Ekonomi ve Enerji Bakanı Taçoy, “hedef 2030 yılında 800 megawatt. Vizyon 2035’e göre bin 100 Megawatt. Elektrikli araçlar devreye girecek, yeni turizm tesisleri devreye girecek. Yeni konutlar devreye girecek. 2030 yılına kadar, fosil yakıt tüketimi azalacak. Bunların tamamını göz önünde bulundurarak adım atmakta da kararlıyız” dedi.





“İKİ YILDA 350 MİLYON TL YATIRIM”





2019’da Kıb-Tek’e 100 milyon TL yatırım yapıldığını ifade eden Hasan Taçoy, şunları söyledi:





“Şu anda ihale edilen 2020 yılı işleri 120 milyon TL. Yıl sonuna kadar hedef 250 milyon TL yatırım. Güneş enerjisi, ve ayrıca kurulu güçlere de yatırımlar devam edecek.

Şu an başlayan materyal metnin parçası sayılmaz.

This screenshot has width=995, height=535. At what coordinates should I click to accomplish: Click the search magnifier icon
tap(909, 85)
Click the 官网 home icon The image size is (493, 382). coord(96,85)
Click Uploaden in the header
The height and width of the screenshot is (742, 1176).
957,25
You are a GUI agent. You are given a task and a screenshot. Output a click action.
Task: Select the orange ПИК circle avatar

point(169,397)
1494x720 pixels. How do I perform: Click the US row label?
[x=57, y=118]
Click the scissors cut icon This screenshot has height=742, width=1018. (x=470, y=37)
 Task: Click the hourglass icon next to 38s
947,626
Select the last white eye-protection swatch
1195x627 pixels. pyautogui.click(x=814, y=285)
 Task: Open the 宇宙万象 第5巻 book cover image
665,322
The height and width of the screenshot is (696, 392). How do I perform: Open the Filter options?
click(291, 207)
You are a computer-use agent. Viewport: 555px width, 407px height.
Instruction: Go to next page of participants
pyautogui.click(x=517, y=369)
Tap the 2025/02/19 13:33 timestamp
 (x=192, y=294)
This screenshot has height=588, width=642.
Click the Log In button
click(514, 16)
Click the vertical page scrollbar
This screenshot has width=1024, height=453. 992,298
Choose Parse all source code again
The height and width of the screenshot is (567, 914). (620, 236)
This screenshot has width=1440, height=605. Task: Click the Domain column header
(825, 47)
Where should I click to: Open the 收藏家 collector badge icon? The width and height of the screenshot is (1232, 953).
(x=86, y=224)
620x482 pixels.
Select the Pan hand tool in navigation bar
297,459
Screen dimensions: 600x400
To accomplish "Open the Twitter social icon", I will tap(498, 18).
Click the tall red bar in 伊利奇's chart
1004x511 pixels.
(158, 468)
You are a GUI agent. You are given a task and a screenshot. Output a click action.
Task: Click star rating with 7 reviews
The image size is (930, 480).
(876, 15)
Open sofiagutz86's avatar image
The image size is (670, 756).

Kim ne derse desin. Ben 80 dolar tanesi kuruma kilit almak zorunda kaldım. Saha dolapları kilitlensin diye. Geçen dönemden kalan bir ihale. 320 bin dolar. Sadece asma kilit. Bırakın kablo falan.





200 milyon TL bir Kıb-Tek borcu var. Alacak, 1 milyar TL civarında. 200 milyon borcun, 130 milyonun yüzde 23 bir faizi var. AKSA’ya şu anda yüzde 16 fatura geriliği için borç faizi ödüyoruz. En düşüğü 10.70, en büyüğü yüzde 13 olan teklifler aldık. Yüzde 20 oranında faizleri düşürmek mümkün. Yaklaşık olarak kurulu 13 milyon TL bir yıl içerisinde tasarrufa sokabiliriz.  





Tablo bu iken, “kurumu zarara sokacak” denmesini üzerime alırım. Yönetim Kurulu’na talimat vererek bu çalışmayı yazdırdık. Bankalardan yazılı olarak teklif aldık. Siyasi olarak, bu kararda Kıb-Tek yönetiminin yanında durdum.





13 milyon TL, kurumun bir aylık maaş gideri. Bir hareket daha yaparız, bir maaş daha kazanırız. Bu kötü mü?





Amacımız en başından söylediğim gibi, doğru mali yönetimlerle, Kıb- Tek’i pahalılık üreten değil, aksine üretime katkı yapan bir kurum haline getirmekte kararlıyız.”